- _Stored data_:
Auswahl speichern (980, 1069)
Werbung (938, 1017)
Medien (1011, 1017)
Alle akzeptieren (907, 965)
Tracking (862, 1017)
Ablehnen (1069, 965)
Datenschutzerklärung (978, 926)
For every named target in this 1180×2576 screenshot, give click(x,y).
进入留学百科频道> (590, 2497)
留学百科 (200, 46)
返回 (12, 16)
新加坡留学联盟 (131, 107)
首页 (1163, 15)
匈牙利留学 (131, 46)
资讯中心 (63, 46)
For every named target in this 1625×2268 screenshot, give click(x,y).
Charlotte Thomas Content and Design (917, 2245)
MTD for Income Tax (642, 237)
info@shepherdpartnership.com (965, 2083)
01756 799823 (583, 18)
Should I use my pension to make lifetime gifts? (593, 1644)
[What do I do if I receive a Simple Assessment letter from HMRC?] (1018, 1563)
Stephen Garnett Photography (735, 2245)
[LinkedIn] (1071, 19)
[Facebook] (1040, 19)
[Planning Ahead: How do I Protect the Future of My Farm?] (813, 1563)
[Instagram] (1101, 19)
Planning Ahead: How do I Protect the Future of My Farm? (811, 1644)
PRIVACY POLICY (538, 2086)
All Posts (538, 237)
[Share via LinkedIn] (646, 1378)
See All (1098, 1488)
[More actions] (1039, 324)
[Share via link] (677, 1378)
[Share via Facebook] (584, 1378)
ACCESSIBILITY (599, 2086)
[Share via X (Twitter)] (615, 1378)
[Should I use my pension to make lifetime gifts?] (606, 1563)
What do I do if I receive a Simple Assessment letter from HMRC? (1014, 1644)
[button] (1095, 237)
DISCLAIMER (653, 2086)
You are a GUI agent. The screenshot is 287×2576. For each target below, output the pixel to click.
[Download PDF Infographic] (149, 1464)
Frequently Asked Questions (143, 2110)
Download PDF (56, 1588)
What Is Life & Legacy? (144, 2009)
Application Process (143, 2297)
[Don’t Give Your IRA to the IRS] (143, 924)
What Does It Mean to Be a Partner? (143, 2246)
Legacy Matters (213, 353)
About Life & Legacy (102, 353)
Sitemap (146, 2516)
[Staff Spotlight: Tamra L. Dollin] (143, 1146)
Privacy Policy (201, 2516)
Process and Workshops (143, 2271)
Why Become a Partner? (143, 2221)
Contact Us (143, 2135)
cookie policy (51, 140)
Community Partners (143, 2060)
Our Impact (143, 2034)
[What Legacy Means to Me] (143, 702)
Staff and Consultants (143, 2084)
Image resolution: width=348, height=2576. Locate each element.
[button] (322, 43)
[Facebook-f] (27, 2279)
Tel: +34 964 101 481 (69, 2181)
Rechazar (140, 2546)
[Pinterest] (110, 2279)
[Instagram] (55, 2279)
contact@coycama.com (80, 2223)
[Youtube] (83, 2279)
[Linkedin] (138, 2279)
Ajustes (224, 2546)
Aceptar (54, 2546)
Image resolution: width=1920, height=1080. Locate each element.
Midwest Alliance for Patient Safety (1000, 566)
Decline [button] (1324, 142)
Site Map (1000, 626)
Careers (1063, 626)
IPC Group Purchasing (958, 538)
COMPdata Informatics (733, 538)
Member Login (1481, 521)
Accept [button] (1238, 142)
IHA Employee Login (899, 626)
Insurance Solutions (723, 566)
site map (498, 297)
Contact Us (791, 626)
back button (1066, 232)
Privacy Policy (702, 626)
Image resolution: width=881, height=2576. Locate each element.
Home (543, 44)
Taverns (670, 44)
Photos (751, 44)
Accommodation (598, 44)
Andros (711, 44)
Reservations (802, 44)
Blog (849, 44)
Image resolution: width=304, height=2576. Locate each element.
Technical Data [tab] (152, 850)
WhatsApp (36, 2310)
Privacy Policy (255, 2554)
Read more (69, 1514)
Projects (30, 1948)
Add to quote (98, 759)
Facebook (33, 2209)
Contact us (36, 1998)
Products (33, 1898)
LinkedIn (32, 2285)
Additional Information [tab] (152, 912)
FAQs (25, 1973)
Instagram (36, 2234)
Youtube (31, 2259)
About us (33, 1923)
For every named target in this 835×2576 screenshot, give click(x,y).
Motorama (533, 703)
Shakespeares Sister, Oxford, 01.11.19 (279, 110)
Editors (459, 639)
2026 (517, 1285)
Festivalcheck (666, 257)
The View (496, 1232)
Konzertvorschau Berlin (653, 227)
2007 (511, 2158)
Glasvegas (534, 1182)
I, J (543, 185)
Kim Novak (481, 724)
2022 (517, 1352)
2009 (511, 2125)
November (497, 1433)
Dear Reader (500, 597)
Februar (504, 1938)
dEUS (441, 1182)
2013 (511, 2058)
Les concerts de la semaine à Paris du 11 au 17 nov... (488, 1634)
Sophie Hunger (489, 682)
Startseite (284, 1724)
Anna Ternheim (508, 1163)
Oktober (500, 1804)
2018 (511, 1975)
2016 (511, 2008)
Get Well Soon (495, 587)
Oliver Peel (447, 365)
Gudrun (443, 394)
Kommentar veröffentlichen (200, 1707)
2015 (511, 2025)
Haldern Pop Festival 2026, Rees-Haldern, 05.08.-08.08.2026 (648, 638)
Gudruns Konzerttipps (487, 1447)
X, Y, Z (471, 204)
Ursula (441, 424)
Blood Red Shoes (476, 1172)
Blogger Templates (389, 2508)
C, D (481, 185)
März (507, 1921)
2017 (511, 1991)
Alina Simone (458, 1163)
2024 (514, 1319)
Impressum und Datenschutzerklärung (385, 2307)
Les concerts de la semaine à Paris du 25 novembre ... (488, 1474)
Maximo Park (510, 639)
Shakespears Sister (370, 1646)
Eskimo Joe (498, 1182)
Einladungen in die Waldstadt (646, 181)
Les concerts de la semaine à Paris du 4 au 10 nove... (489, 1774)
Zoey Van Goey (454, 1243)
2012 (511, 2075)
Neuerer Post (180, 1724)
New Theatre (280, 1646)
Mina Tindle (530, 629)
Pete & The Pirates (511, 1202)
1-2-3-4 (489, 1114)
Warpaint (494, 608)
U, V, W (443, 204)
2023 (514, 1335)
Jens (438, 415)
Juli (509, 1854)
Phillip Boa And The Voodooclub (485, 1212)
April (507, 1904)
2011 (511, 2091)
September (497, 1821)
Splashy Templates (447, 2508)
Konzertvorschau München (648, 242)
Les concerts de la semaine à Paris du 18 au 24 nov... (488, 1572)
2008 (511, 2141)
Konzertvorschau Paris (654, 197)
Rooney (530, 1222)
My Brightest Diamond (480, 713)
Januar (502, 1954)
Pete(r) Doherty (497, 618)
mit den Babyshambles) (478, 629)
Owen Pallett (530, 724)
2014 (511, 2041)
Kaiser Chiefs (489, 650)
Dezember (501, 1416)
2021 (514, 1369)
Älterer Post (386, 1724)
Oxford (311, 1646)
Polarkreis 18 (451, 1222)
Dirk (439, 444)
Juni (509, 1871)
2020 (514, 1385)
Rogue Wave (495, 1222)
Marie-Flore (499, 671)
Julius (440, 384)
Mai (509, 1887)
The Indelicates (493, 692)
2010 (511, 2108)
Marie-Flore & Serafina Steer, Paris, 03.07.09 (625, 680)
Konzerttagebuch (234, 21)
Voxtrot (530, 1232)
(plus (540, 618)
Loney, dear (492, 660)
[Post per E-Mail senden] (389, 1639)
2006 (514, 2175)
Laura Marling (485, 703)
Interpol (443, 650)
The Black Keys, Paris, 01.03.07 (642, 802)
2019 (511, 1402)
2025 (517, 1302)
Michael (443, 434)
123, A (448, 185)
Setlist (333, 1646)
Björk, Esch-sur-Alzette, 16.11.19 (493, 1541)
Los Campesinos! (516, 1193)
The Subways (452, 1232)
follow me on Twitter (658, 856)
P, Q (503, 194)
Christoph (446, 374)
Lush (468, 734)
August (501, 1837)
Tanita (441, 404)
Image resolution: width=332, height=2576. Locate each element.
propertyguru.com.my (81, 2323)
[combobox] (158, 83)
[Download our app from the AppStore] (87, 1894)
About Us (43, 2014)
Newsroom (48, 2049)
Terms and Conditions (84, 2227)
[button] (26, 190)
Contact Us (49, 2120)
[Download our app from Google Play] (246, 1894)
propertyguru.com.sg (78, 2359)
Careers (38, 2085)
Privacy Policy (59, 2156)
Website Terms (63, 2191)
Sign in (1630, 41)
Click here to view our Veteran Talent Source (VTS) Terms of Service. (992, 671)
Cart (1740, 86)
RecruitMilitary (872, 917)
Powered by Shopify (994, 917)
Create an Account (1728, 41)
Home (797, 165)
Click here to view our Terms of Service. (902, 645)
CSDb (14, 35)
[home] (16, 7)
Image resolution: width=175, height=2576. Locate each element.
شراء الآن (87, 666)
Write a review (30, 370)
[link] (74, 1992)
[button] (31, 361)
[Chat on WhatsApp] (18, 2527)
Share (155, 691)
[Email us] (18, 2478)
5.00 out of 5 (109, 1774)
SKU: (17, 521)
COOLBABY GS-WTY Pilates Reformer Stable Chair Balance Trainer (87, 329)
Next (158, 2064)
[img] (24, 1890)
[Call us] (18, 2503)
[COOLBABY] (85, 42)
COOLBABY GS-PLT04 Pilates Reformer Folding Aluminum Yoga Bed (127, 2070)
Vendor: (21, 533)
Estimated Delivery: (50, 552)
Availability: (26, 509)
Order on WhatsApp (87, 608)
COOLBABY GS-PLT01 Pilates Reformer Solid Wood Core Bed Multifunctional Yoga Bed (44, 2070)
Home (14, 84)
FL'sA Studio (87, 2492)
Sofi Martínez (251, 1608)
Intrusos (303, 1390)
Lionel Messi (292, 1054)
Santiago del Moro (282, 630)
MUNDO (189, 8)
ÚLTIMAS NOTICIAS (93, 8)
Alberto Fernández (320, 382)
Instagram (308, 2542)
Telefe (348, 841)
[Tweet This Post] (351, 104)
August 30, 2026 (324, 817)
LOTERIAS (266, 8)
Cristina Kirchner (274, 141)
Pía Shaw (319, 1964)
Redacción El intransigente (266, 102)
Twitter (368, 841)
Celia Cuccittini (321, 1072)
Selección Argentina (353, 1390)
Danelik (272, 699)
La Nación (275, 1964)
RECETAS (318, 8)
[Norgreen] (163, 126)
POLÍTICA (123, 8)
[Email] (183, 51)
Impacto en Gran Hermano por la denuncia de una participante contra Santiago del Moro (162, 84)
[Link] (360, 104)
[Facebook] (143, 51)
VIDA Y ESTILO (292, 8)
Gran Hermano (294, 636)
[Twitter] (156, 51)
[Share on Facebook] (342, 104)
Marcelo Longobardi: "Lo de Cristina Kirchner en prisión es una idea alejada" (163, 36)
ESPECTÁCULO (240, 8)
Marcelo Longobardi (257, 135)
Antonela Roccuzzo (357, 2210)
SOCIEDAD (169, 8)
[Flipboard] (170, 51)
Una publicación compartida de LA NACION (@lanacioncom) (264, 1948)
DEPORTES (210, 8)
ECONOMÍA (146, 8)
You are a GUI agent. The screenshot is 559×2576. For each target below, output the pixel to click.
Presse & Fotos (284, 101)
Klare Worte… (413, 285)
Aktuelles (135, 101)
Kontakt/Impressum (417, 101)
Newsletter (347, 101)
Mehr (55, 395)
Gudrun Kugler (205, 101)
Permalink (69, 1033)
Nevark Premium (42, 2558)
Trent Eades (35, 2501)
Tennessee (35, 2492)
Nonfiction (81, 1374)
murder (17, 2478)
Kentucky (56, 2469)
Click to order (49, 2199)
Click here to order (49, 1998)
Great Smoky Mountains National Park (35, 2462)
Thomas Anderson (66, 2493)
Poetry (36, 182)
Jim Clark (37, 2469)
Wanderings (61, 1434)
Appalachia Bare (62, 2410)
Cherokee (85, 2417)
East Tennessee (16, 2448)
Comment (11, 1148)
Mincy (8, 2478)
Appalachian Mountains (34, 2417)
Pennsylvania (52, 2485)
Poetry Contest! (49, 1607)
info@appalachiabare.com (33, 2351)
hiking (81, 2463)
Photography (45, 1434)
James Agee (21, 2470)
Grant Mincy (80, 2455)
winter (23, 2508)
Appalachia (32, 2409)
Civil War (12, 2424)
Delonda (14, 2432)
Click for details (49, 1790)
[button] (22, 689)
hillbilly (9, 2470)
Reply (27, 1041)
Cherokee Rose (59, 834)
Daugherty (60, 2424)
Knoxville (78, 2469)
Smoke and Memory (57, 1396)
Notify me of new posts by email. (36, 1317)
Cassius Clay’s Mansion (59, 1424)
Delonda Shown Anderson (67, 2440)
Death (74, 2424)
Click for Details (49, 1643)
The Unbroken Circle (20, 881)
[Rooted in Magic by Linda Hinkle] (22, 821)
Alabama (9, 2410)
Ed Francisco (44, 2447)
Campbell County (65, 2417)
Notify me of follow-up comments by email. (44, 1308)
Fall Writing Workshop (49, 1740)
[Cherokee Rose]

- _Task description_:
Taking the entries above, print exactly the lines starting at the line with "Rooney (530, 1222)" and ending at the line with "2010 (511, 2108)", both included.

- _Reply to the task_:
Rooney (530, 1222)
My Brightest Diamond (480, 713)
Januar (502, 1954)
Pete(r) Doherty (497, 618)
mit den Babyshambles) (478, 629)
Owen Pallett (530, 724)
2014 (511, 2041)
Kaiser Chiefs (489, 650)
Dezember (501, 1416)
2021 (514, 1369)
Älterer Post (386, 1724)
Oxford (311, 1646)
Polarkreis 18 (451, 1222)
Dirk (439, 444)
Juni (509, 1871)
2020 (514, 1385)
Rogue Wave (495, 1222)
Marie-Flore (499, 671)
Julius (440, 384)
Mai (509, 1887)
The Indelicates (493, 692)
2010 (511, 2108)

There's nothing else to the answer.